***** MATERIALE ESERCIZIO
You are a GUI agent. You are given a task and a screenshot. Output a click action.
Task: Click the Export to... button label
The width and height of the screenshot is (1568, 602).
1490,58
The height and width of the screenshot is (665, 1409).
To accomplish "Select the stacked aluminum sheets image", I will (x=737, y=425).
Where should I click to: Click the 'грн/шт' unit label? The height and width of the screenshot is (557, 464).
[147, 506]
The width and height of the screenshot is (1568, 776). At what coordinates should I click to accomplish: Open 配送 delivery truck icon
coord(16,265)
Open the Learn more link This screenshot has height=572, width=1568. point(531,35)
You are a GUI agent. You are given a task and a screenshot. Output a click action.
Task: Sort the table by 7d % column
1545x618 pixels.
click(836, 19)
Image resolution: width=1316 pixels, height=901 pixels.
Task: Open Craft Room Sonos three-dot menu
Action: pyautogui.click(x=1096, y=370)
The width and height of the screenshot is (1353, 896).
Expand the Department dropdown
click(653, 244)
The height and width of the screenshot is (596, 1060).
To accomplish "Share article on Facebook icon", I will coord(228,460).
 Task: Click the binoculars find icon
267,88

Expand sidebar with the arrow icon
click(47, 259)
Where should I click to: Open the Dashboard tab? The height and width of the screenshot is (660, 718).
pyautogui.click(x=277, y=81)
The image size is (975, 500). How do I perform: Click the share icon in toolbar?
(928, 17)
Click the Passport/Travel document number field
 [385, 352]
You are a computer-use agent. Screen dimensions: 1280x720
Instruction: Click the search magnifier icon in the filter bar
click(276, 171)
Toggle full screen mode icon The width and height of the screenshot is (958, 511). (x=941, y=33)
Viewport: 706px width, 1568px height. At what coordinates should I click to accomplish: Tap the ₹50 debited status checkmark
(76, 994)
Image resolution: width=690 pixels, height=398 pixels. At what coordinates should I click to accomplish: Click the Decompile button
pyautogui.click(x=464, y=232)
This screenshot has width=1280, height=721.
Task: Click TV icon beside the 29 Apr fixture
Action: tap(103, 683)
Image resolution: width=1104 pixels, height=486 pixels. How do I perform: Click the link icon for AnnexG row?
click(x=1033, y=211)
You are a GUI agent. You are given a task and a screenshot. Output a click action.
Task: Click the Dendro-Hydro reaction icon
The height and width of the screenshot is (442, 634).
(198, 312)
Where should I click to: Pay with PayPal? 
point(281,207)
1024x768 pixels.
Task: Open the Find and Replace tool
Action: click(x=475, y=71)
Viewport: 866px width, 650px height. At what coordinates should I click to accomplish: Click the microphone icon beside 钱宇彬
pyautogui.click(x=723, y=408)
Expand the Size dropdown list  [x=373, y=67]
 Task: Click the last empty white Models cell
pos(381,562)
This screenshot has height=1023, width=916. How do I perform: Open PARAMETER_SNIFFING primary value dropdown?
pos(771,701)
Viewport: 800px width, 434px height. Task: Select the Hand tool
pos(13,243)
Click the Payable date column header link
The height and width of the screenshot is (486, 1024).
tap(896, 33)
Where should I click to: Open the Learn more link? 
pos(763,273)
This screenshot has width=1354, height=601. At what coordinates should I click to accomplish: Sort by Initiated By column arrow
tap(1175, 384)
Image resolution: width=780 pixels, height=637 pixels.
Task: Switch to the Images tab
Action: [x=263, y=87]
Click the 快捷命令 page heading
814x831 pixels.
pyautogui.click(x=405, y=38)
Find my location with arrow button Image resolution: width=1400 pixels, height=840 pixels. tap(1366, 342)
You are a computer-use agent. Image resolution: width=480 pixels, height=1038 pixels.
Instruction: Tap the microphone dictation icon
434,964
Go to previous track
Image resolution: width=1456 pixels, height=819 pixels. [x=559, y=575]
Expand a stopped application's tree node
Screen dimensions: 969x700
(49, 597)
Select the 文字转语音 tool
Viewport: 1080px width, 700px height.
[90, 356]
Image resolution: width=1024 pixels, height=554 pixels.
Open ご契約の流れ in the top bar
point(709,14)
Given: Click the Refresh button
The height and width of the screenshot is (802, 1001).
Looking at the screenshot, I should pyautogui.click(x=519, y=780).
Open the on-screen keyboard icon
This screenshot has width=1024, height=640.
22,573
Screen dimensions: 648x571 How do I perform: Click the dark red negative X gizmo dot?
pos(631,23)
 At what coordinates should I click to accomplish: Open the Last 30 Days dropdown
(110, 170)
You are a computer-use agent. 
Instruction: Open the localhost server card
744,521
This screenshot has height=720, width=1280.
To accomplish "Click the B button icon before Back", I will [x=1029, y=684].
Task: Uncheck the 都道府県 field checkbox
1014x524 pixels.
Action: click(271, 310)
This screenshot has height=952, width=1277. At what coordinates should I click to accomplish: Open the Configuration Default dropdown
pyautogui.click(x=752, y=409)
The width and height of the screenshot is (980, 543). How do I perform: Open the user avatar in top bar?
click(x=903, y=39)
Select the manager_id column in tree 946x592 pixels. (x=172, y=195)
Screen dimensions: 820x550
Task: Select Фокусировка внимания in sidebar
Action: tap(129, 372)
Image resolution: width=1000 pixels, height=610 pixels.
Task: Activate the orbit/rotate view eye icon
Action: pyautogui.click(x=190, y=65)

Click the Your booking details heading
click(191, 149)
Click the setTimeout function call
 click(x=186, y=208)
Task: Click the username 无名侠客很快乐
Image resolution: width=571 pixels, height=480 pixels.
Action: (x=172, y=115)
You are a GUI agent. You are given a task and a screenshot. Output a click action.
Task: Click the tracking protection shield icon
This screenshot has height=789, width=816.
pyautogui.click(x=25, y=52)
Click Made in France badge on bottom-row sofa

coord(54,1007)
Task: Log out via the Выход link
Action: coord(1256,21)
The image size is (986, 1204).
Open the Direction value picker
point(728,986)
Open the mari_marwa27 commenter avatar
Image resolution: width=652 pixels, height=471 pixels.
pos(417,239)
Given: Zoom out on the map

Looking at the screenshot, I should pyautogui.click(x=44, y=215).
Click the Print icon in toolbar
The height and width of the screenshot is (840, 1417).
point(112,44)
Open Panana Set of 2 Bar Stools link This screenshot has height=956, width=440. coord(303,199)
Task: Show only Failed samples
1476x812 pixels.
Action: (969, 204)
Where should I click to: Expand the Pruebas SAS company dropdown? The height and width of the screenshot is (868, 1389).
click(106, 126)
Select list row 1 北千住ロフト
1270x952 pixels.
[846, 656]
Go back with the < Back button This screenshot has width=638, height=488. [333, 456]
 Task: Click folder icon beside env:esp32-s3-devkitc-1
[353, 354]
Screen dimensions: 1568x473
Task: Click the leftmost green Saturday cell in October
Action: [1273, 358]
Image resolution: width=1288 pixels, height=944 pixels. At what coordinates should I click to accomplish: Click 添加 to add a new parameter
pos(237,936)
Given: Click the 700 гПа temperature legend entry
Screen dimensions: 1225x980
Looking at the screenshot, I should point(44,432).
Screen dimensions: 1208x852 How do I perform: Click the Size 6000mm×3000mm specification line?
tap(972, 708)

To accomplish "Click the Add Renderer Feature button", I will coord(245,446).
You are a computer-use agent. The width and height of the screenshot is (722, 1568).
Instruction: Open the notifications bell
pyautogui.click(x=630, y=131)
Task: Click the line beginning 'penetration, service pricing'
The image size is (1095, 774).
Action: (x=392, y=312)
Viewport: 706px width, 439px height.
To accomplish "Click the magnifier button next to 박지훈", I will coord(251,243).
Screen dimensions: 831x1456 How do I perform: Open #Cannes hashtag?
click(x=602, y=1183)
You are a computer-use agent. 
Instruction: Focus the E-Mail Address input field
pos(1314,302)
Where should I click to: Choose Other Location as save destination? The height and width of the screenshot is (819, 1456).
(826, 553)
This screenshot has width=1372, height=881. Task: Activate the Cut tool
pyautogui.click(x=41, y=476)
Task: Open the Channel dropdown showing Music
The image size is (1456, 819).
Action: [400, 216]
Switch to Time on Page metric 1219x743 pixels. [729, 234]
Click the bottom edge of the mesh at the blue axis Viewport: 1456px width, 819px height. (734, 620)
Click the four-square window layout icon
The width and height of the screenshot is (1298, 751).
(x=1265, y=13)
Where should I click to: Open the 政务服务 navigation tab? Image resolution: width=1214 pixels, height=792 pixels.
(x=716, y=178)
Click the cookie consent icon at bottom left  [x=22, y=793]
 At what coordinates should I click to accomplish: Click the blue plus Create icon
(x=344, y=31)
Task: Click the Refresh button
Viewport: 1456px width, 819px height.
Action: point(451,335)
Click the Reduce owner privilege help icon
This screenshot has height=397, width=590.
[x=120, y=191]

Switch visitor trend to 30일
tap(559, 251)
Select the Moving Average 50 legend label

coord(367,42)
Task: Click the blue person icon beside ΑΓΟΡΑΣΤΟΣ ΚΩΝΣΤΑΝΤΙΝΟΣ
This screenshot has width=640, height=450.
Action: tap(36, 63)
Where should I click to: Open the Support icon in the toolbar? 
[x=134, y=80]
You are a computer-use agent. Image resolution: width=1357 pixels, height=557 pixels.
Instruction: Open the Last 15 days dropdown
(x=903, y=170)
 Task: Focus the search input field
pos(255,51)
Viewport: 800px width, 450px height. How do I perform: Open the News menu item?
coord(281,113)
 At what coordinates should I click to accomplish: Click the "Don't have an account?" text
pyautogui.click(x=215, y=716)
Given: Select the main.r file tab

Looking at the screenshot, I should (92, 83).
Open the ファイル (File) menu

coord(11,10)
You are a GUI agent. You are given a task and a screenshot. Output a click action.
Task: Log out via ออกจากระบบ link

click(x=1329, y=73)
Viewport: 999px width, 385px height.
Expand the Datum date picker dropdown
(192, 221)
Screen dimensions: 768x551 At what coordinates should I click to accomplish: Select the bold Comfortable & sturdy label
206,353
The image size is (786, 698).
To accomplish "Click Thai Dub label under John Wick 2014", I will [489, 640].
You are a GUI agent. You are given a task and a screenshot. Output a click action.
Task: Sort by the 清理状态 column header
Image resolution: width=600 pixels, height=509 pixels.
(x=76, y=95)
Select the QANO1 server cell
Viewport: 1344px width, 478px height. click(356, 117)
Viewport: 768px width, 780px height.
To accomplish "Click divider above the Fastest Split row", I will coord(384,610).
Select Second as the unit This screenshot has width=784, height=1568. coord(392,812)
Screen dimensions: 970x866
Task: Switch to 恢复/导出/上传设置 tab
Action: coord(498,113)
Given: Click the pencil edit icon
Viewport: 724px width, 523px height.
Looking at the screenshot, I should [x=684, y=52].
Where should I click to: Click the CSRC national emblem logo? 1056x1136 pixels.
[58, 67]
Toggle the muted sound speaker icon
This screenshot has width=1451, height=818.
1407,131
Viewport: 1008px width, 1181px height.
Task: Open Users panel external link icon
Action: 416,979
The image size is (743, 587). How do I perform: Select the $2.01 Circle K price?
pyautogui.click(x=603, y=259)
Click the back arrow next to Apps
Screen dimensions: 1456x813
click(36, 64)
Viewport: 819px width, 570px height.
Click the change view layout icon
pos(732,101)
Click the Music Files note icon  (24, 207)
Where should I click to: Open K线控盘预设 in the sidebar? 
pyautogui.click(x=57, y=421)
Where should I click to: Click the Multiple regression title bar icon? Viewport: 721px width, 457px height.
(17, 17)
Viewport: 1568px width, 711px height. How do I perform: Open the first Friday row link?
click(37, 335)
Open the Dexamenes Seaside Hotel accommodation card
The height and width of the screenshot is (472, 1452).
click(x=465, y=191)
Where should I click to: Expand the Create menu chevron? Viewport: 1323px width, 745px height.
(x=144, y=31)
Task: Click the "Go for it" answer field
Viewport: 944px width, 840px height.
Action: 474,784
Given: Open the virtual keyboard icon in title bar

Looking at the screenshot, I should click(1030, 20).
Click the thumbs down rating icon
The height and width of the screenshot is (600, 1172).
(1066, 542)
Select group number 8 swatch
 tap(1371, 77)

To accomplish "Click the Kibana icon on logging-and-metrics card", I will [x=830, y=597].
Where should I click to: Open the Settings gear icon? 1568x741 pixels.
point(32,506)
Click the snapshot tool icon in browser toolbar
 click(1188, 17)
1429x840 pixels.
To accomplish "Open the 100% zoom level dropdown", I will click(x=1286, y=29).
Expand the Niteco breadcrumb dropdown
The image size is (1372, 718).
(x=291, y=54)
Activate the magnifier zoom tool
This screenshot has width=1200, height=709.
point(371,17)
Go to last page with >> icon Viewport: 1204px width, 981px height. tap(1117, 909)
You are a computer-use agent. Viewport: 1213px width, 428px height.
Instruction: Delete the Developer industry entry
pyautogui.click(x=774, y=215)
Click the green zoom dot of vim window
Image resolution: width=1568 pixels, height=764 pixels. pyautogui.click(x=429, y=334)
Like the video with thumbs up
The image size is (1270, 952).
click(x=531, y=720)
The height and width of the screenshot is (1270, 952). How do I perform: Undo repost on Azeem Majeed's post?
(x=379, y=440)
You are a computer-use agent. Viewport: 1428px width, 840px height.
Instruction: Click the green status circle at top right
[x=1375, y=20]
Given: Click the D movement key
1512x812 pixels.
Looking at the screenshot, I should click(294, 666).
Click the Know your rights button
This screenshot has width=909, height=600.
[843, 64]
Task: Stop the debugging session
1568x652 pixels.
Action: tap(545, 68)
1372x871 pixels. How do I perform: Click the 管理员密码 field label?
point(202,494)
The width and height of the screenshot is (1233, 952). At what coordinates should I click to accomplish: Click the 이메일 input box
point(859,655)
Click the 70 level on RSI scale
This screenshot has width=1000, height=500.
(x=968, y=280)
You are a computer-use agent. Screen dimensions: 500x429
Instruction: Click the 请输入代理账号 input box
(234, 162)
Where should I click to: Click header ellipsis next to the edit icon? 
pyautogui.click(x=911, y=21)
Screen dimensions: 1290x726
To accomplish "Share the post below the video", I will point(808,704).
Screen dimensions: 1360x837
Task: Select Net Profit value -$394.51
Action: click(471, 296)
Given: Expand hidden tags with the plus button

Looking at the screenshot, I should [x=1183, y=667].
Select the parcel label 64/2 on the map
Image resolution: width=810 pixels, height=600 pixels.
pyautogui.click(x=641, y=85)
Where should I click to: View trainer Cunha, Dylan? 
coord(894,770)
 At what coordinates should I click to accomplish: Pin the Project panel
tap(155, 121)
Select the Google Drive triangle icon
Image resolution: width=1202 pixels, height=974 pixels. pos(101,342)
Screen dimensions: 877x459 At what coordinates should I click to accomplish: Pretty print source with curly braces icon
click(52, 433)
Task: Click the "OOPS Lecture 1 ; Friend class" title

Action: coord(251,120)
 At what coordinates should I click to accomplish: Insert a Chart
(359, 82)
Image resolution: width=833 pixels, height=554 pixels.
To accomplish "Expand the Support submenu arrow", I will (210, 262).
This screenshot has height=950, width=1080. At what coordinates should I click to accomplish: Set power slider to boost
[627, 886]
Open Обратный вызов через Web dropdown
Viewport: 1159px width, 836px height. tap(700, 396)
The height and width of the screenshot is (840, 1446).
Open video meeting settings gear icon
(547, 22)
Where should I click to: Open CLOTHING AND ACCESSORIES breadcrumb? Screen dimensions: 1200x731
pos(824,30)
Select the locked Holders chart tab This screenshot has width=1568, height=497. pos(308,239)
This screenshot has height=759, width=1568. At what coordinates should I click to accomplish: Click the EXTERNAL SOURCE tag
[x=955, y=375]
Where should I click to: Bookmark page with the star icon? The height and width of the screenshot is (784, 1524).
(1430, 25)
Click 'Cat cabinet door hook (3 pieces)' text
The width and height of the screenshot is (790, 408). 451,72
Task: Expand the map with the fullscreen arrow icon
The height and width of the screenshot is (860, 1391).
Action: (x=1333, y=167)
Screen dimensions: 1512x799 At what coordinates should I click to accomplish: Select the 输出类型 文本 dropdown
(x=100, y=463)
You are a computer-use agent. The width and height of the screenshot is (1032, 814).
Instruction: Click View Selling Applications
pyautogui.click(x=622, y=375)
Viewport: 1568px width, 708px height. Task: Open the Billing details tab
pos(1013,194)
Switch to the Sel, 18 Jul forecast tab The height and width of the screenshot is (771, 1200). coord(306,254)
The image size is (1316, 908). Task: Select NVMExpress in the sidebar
**********
Riformula come CSV a due colonne, "testo" e "risposta", i dati a partire dalla riga che contiene "Where should I click to: Click the 'грн/шт'" e fino alla riga che contiene "Open the Learn more link This", entrambe incluse. Metti una riga per ogni testo con la sua risposta, ciascuno in un solo campo tra virgolette e con gli a capo sostituiti da spazi.

__SOLUZIONE__
testo,risposta
"Where should I click to: Click the 'грн/шт' unit label? The height and width of the screenshot is (557, 464).","[147, 506]"
"The width and height of the screenshot is (1568, 776). At what coordinates should I click to accomplish: Open 配送 delivery truck icon","coord(16,265)"
"Open the Learn more link This screenshot has height=572, width=1568.","point(531,35)"